# Next Word Prediction using NLTK

#### Importing Libraries

In [1]:
%%capture
!pip install nltk

In [2]:
import nltk
from nltk.corpus import reuters
from nltk import bigrams, ConditionalFreqDist

In [3]:
nltk.download(['reuters', 'punkt'])

[nltk_data] Downloading package reuters to /root/nltk_data...
[nltk_data]   Package reuters is already up-to-date!
[nltk_data] Downloading package punkt to /root/nltk_data...
[nltk_data]   Package punkt is already up-to-date!


True

#### Loading the dataset

In [4]:
corpus = reuters.sents()

In [5]:
print(corpus[1])

['They', 'told', 'Reuter', 'correspondents', 'in', 'Asian', 'capitals', 'a', 'U', '.', 'S', '.', 'Move', 'against', 'Japan', 'might', 'boost', 'protectionist', 'sentiment', 'in', 'the', 'U', '.', 'S', '.', 'And', 'lead', 'to', 'curbs', 'on', 'American', 'imports', 'of', 'their', 'products', '.']


In [6]:
len(corpus)

Dataset:
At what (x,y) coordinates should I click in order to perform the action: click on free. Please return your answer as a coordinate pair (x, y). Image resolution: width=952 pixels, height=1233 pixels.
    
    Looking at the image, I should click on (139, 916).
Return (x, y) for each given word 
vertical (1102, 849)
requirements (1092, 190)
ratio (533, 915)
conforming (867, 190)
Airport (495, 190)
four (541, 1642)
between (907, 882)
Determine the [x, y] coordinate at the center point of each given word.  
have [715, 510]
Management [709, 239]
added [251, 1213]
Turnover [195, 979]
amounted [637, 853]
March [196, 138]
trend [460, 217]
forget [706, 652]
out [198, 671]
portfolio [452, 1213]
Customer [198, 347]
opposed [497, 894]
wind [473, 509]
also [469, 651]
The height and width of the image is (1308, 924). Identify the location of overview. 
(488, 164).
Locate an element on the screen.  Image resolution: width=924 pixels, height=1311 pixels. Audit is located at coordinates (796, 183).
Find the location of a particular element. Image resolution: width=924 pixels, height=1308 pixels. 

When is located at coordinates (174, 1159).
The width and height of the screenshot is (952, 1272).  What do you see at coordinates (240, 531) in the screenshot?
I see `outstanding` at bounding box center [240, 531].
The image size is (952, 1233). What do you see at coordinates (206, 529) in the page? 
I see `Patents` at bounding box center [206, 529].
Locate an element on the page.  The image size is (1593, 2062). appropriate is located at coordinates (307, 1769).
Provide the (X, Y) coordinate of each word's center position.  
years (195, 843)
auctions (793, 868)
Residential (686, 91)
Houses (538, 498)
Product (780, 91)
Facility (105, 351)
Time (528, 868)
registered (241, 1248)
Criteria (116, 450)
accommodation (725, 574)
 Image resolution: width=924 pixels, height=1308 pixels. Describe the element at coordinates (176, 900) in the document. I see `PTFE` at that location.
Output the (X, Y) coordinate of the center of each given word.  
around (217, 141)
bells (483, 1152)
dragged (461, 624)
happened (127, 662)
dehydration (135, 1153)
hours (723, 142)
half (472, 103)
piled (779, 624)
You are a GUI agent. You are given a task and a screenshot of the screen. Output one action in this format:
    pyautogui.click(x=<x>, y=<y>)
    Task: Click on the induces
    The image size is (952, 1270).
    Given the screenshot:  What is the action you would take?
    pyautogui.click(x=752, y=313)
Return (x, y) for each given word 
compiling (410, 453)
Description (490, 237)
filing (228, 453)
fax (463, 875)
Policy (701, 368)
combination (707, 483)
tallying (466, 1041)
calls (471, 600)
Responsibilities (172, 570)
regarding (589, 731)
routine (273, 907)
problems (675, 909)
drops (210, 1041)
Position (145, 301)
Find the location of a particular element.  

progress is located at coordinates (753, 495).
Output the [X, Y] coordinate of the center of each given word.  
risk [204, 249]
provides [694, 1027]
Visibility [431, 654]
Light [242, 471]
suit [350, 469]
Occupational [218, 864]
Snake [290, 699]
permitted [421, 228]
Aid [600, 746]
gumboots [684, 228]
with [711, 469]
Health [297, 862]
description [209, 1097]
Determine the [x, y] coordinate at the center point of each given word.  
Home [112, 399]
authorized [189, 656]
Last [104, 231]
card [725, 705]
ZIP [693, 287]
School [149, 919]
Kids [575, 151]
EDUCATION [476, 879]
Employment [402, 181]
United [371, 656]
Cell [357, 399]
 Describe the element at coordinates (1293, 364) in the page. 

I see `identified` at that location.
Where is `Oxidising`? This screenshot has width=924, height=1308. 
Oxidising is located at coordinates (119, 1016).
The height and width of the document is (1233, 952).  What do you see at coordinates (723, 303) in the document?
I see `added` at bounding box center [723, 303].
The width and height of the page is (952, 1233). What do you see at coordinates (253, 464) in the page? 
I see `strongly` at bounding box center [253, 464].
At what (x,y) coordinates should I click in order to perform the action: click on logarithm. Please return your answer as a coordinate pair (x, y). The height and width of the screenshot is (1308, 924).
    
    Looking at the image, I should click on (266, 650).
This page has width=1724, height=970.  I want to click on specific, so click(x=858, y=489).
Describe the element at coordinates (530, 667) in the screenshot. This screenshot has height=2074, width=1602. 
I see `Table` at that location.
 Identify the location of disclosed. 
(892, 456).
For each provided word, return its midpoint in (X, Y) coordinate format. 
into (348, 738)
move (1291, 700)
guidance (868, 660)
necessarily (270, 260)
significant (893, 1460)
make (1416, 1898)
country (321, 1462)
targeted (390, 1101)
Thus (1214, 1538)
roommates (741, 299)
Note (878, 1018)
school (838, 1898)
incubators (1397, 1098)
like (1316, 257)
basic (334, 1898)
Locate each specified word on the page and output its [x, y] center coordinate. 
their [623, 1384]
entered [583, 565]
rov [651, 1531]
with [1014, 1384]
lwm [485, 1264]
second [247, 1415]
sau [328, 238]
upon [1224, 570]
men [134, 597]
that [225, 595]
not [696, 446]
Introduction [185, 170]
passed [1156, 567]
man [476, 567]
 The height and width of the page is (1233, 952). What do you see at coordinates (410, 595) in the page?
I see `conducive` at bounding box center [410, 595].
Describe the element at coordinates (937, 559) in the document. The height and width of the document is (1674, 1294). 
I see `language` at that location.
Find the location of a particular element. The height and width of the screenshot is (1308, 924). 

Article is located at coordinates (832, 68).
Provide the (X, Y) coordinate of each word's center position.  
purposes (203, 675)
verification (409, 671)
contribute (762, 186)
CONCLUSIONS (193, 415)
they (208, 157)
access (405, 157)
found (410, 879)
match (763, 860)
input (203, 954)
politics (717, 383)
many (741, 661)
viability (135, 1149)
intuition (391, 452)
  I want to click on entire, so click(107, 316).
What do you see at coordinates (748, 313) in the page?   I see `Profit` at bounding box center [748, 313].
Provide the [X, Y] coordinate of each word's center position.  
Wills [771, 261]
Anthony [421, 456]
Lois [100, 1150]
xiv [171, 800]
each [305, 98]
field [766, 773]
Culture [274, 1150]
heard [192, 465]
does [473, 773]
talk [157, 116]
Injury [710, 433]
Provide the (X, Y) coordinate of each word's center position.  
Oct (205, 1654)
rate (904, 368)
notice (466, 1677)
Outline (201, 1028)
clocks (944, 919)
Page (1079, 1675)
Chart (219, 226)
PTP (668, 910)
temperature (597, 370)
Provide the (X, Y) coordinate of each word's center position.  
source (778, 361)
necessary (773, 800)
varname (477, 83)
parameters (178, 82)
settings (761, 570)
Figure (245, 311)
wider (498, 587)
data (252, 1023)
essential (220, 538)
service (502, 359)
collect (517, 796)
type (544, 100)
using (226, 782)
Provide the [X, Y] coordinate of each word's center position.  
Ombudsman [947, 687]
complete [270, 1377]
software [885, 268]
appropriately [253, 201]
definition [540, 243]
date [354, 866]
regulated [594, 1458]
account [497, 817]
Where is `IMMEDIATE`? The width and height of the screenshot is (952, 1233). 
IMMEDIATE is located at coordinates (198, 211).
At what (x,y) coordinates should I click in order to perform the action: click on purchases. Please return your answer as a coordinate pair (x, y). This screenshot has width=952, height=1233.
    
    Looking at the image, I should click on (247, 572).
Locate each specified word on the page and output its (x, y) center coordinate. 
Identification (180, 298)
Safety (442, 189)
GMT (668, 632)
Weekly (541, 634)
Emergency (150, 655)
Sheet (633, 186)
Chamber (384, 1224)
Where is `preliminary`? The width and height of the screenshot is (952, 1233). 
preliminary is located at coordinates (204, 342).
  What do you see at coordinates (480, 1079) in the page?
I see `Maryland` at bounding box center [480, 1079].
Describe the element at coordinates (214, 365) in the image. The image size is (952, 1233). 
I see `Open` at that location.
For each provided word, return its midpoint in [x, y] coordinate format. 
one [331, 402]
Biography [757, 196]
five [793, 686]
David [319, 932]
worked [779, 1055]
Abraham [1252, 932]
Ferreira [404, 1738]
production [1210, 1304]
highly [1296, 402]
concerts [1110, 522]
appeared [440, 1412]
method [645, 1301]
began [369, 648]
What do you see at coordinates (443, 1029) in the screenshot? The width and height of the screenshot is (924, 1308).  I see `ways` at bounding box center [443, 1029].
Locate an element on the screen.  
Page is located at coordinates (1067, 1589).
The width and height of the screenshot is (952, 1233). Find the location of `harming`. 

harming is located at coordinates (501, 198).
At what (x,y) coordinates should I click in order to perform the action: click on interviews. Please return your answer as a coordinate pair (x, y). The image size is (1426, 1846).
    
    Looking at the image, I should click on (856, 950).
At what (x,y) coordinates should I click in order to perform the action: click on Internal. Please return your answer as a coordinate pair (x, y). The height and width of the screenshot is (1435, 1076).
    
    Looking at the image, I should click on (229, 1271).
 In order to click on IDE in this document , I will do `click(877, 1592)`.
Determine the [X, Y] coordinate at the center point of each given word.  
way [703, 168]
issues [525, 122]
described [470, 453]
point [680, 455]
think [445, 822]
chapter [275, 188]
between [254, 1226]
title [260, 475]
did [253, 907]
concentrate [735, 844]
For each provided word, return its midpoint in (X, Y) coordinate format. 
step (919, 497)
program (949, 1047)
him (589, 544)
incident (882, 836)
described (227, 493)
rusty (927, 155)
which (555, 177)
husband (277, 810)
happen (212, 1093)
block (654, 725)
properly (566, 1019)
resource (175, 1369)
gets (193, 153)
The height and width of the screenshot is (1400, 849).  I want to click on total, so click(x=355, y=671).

The exercise:
Translate this sentence from the NLTK next-word prediction notebook into German: "Package reuters is already up-to-date!"

Solution for this exercise:
Das Paket reuters ist bereits auf dem neuesten Stand!